The High Score Experts

 


 

 

 

How high can you try?
By Sir_LANS-a-lot

I love video games me. I really do. I mean... I wouldn't have been playing them for the best part of three decades if I didn't and all throughout this time, there has been one thing that has driven me to compete. I’m talking about the under-appreciated art-form that is the arcade High Score Table.

Sure, early attempts were a bit pathetic - showing only the high score, which would almost certainly be lost overnight when the lights went out. Then came the ability to enter your initials, then to save the top scores more-or-less indefinitely. It soon became a matter of personal honour to get your initials on the newest, or your favourite, game in the arcade.

A lot of games just used the basic "three place-holders for the initials and alphabetical scroll-through" to mark your gaming superiority. Other games however, decided to go the extra mile and provided the player with a somewhat more creative and entertaining procedure for immortalising themselves.

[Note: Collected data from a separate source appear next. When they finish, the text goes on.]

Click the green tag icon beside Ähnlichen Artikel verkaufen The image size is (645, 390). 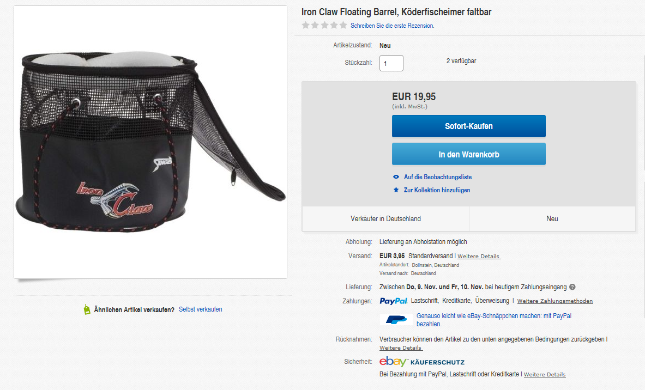pos(87,309)
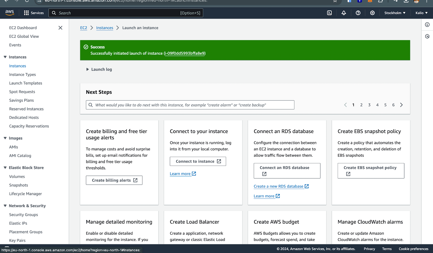Click the help question mark icon
433x253 pixels.
358,13
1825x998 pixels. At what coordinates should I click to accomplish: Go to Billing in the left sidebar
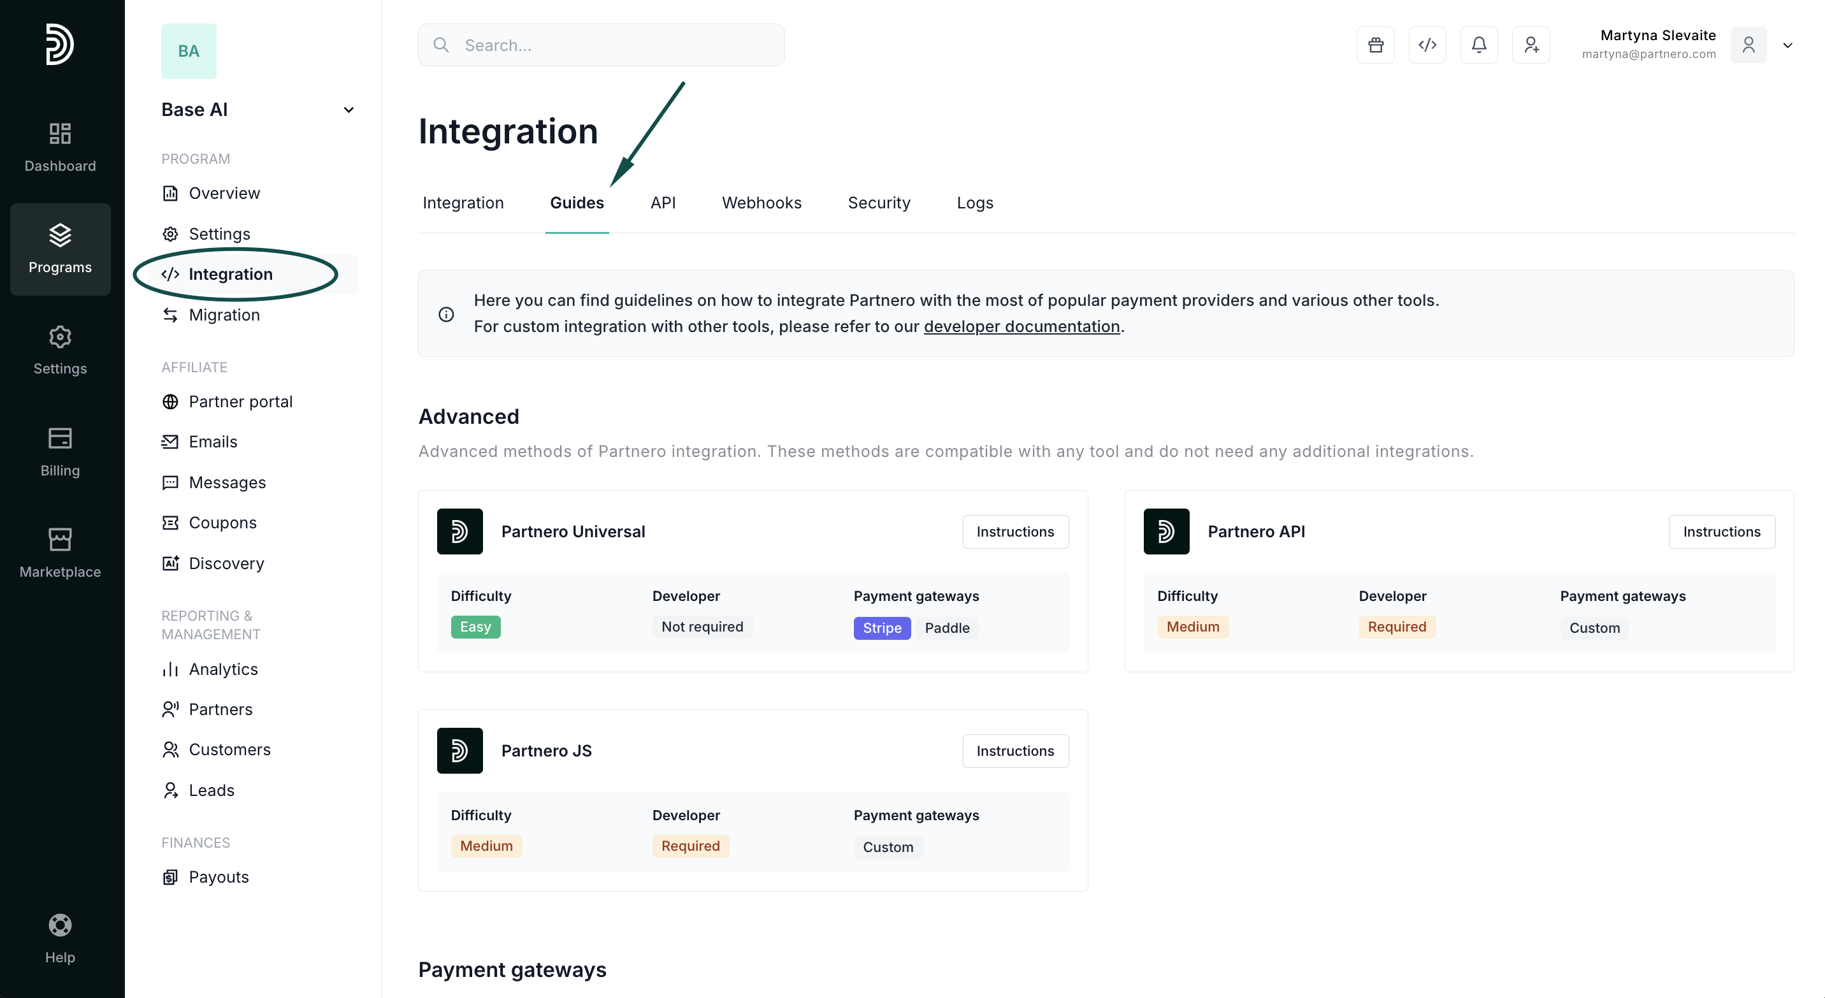point(60,451)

Thinking back, my first and probably most enduring memory of this was Commando. After your last brave GI-Joe had bitten the dust to a slow, but extremely well placed enemy bullet or grenade, you were (assuming you’d managed to score enough) presented with a grid of letters and your seemingly re-animated character towards the lower half of the screen.


Going commando.

By using the joystick to move a cross-hair from letter to letter, your character dutifully followed left and right and once the sights were over the letter of choice and the fire button pressed to select it, your little commando guy fired up the screen to the letter hitting it, thus causing it to spin around whilst entering it into the hi-score table

At the time, I thought this was utter genius (hey, I was young and impressionable...)

Another one that sticks in the mind is Quantum. This rather splendid vector offering I discovered many years after the event (thanks to the virtues of MAME). In the actual game, you’re asked to surround objects using the trackball in order to destroy them. For the high score table, you adopt the same tactic for immortalising yourself by surrounding individual letters from the character grid.

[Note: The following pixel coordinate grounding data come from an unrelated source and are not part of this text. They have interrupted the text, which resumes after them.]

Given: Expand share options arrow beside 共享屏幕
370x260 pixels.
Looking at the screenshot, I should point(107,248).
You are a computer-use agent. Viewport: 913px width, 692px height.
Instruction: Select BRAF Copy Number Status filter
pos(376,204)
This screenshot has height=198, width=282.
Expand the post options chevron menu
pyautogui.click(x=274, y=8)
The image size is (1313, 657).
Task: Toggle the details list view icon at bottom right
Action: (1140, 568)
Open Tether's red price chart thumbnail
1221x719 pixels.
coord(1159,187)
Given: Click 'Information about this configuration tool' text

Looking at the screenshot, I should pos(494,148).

Interestingly, this game also allows you the ability to doodle your signature if you were brave or sober enough to attempt that using the trackball. Of course, most people (and by "most people", I mean me) ended up just drawing a crude cock and balls.

Perhaps unsurprisingly, I've not seen this feature implemented in any game since.


Drawing crude phalluses... It's what technology was invented for!

Universal provided a nice, novel routine for their game Do Run Run! whereby one had to guide the roving Mr Do! Around some pathways causing him to run over the appropriate letters for the character entry:


Run! Run! Mr Do! Quickly now!

What I like about this is that it shows that the companies that made these games actually thought about the WHOLE game and didn't just tack on a cheap hi-score name entry system as an afterthought because they had to. I think it's all too easy for some companies to overlook this as part of the entire game experience. Nerdy of me? Possibly. Pedantic perhaps? Well, yeah, you probably have a point... Although I prefer the term "attention to detail".

Now, don't get me wrong, I know you wouldn't want an accoutrement to a game to overshadow the main course in terms of entertainment value, but still dear friends.. let us not forget the innovation that these early examples have taught us all and try and inject a bit of fun into an otherwise seemingly mundane task shall we?